Section 8 of the Compact pertains specifically to the protection of visitors to the Casino. Part (A) states a policy that the safety and protection of visitors is a priority, with the assurance that visitors with personal injury claims will have an effective remedy for obtaining fair and just compensation. The policy provision in Part (A) also contains the language at issue in this case regarding jurisdiction. Having an effective remedy does not necessarily require state court jurisdiction. Nothing in the record indicates that a visitor claimant cannot have an effective remedy through tribal court or arbitration as long as those processes provide due process. Part (C) of Section 8 is a limitations provision that appears to pertain to any claim that might be brought relating to the subjects in Section 8. Part (E) permits the visitor claimant to elect between a court of competent jurisdiction or arbitration, and Part (F) deals solely with arbitration. Parts (B) and (G) facilitate the policy in (A) by requiring Santa Clara to carry liability insurance. Part (D) facilitates effective relief through a limited waiver by Santa Clara of sovereign immunity and through an agreement that New Mexico law will apply. Part (H) is preventative in nature, requiring Santa Clara to conform to certain health, safety, and construction standards.


As indicated earlier, the pertinent language in Section 8(A) of the Compact is: a claim for bodily injury "may be brought in state district court . . . unless it is finally determined by a state or federal court that IGRA does not permit the shifting of jurisdiction over visitors' personal injury suits to state court." Thus, among the several aspects of the safety and protection purposes of Section 8, Part (A) permits a visitor to bring a personal injury claim in state court, but if the state court in that case or perhaps in another case determines that the IGRA does not permit the tribe to shift jurisdiction over such visitor personal injury suits to state court, then the visitor's personal injury claim in state court fails for lack of jurisdiction. The parties to the Compact expected the issue to be litigated.
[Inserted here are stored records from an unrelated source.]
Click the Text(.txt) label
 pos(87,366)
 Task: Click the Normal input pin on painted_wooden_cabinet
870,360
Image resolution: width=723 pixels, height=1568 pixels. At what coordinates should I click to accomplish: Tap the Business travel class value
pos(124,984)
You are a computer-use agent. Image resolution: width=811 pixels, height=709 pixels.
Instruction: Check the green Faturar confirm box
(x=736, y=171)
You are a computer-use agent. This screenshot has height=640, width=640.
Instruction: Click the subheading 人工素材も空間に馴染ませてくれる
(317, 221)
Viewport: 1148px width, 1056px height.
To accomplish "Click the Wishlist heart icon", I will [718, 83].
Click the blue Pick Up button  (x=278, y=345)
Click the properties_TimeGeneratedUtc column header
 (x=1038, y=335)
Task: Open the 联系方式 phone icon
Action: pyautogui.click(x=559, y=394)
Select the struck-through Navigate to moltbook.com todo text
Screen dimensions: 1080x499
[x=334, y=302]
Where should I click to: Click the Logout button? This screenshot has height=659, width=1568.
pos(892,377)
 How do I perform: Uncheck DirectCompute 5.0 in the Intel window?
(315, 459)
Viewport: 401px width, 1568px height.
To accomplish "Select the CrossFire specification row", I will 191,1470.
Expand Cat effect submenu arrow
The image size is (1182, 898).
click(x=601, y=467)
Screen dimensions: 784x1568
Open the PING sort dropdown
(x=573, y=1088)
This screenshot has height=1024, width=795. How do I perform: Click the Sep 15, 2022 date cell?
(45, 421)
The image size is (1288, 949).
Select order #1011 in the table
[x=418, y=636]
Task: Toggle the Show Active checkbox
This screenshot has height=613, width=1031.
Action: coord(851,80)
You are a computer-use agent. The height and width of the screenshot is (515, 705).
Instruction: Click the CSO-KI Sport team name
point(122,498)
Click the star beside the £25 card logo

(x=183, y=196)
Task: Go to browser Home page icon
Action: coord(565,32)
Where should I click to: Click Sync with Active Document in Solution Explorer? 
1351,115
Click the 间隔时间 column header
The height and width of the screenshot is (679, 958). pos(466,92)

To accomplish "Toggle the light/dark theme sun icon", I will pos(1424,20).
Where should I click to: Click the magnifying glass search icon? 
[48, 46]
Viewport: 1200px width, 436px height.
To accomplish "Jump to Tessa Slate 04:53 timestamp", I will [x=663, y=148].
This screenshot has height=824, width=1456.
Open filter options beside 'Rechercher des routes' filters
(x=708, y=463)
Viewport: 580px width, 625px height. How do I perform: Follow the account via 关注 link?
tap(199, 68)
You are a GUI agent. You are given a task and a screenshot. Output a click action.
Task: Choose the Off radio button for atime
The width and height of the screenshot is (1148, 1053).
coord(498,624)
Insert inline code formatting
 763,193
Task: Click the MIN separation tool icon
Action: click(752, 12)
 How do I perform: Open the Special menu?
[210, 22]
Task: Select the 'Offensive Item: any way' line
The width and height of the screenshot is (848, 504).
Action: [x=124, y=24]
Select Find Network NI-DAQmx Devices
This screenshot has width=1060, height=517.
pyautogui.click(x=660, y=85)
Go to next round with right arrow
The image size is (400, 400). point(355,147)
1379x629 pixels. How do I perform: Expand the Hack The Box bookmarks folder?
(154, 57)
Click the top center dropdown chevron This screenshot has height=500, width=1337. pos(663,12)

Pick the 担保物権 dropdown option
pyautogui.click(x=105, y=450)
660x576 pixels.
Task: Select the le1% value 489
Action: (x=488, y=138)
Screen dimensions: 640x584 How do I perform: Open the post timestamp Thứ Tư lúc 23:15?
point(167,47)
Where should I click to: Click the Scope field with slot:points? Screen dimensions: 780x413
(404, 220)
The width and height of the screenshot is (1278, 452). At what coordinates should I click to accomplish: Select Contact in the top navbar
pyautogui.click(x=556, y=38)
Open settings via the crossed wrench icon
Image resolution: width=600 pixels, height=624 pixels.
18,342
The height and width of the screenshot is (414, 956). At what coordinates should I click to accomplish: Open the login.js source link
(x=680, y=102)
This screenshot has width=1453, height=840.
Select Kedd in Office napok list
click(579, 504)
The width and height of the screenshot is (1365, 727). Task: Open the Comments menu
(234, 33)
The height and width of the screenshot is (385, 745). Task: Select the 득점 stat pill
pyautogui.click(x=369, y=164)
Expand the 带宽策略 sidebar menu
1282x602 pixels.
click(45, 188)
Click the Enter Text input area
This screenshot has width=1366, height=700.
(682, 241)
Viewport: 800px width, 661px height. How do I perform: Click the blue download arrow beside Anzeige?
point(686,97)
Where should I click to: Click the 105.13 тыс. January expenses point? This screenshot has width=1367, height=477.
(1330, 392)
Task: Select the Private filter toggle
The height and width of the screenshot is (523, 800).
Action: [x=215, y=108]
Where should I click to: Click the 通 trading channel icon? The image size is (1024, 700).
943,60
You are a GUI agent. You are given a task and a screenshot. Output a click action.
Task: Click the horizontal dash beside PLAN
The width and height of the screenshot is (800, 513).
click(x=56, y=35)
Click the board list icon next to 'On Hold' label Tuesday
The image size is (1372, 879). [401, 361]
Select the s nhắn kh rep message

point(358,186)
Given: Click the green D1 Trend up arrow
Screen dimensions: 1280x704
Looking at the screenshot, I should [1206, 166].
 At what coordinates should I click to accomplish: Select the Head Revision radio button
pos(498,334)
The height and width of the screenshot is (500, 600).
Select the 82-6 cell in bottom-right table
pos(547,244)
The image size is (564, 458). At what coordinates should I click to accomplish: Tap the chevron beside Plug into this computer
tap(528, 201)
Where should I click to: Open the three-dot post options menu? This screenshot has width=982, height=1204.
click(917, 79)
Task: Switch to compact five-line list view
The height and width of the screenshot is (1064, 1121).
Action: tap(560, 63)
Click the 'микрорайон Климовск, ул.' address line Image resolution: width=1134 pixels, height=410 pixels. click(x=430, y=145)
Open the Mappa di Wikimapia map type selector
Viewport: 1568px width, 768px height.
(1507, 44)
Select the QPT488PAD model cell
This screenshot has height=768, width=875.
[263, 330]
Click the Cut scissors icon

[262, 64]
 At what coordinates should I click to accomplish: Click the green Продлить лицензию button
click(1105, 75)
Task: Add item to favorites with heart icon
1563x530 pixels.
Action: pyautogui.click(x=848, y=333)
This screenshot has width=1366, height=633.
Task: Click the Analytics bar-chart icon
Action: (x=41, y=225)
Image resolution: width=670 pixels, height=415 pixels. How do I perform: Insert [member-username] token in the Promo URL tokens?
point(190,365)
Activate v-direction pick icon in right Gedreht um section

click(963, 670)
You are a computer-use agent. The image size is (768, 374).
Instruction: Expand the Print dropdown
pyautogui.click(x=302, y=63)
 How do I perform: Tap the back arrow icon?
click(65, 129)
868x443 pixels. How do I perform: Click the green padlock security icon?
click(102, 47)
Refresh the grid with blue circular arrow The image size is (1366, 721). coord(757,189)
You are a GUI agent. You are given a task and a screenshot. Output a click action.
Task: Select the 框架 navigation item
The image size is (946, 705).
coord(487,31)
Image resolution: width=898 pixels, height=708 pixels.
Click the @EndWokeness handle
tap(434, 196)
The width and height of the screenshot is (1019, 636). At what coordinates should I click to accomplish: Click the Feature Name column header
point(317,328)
Section 8 uses "state court jurisdiction" in only one place, and that is in the clause quoted above. Elsewhere, the section uses, simply, "court" and "a court of competent jurisdiction." These latter uses of "court" can mean, and I suspect the uses were intended to mean, (1) tribal court and (2) state court if a court determines that the IGRA permits jurisdiction shifting over visitors' personal injury suits. The question then reverts, of course, to whether the IGRA permits jurisdiction shifting from tribal court to state district court over Plaintiff's personal injury claims.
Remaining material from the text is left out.